We have repeatedly compared the Socket 939 Sempron with the Athlon 64 in this review. Our Socket 939 Sempron 3000+, based on a Palermo core, has much in common with the Athlon 64 3000+ on the E3 stepping Venice core. And we would really want the Socket 939 Sempron 3000+ to have the same consumer qualities as Venice-core Athlon 64 CPUs, particularly in terms of overclockability.
Athlon 64 CPUs with an analogous core of the E3 stepping have a good overclocking potential in general, so overclockers may be interested in appropriate tests of the reviewed Sempron. So, how does it do at overclocking? To answer this question we assembled this testbed:
- Sempron 3000+ CPU (Socket 939, 1.8GHz, 128KB L2 cache, Palermo revision E3)
- Zalman CNPS9500 LED cooler
- DFI NF4 Ultra-D mainboard (Socket 939, NVIDIA nForce4 Ultra)
- Corsair CMX512-3200XL, 2 x 512MB, DDR400 SDRAM, 2-2-2-5
- PowerColor RADEON X800 XT (PCI-Express x16)
- Maxtor MaXLine III 250GB (SATA150)
We mounted a powerful CPU cooler to get better results, but this measure proved to be superfluous. Having low power consumption and heat dissipation, the reviewed Sempron 3000+ for Socket 939 was not too hot even when we increased its voltage and used a standard aluminum cooler. So, you don’t have to spend your money for a top-end cooler if you’ve got a Sempron on an E revision core. This will bring just a minor overclocking gain, if any. The Sempron 3000+ has a default frequency of 1.8GHz; its frequency multiplier is 9x. Since this CPU supports Cool’n’Quiet technology, its multiplier can be decreased, but cannot be increased. So, we will have to raise the clock-gen frequency very high, if our CPU has a good overclocking potential. And it means we have to use a high-quality mainboard.
Frankly speaking, our overclocking experience with Palermo-core Socket 754 Semprons has been rather ambiguous. There are samples that can work at frequencies up to 2.8GHz without any special cooling, but there are also samples that find it difficult to start up even at 2.4GHz. AMD’s policy with respect to Semprons obviously implies using in them cores that do not suit for more expensive CPUs, for example for Athlon 64. But it seems that sometimes these “defective” cores are so few that AMD has to use “normal” cores (i.e. with a high frequency potential) for the Sempron, too. As a consequence, overclocking a Sempron is like a lottery the outcome of which you can hardly predict. That’s why we shouldn’t extrapolate the overclocking performance of one Sempron sample to another. The result may differ dramatically in each particular case.
As for our sample of the Socket 939 Sempron 3000+, we first checked it at its default voltage.
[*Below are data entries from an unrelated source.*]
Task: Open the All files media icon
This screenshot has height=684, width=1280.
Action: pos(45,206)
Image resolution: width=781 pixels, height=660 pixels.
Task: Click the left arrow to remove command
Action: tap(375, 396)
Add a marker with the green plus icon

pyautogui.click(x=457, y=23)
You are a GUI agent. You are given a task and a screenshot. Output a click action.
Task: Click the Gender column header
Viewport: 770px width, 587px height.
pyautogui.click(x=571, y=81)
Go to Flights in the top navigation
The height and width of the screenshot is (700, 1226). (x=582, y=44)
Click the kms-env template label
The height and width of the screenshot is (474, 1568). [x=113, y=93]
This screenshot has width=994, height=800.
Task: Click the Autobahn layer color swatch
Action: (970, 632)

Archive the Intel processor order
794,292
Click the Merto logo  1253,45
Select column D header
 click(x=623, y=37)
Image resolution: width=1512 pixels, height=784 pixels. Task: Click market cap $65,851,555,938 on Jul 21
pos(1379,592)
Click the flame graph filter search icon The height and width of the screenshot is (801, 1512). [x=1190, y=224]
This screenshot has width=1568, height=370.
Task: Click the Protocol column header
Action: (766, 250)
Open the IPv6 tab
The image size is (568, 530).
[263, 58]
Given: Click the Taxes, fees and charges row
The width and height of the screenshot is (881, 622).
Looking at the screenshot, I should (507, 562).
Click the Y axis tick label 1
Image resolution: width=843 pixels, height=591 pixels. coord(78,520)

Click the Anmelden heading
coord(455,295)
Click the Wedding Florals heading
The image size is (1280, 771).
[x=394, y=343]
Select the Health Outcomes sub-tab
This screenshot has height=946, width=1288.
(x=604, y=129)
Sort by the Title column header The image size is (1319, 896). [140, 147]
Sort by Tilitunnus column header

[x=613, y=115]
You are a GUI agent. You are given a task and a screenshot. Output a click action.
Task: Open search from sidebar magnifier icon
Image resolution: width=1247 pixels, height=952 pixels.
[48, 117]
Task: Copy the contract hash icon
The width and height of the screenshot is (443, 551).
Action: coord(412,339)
Without losing stability we increased the frequency of the clock generator from 200 to 255MHz. The resulting CPU frequency was 2295MHz. This was not a satisfactory result, so we continued our experiments at a higher CPU voltage.
Having set it at 1.55V, we found the system to behave much better. For example, the OS could boot up at clock-gen frequencies up to 283MHz, i.e. up to 2547MHz CPU clock rate. The system was far from stable at that, however, so we began to reduce the clock-gen frequency until the computer could pass some basic tests (S&M, SuperPi and 3DMark 2001SE). Unfortunately, we had to go down for quite long – the system only became absolutely stable at 270MHz clock-gen frequency. So, we managed to overclock the CPU to 2.43GHz at 1.55V voltage.
This is not impressive, either, since the CPU frequency grew up by 35% only. The resulting frequency was just a little higher than the default frequency of the Athlon 64 3800+ processor that is based on an analogous core of the same E3 stepping. We must have been not very lucky with the sample of the processor.
Yet you should not think it was just a rare accident. We took two more Socket 939 Sempron 3000+ samples from the same batch and found their frequency potential to be much alike.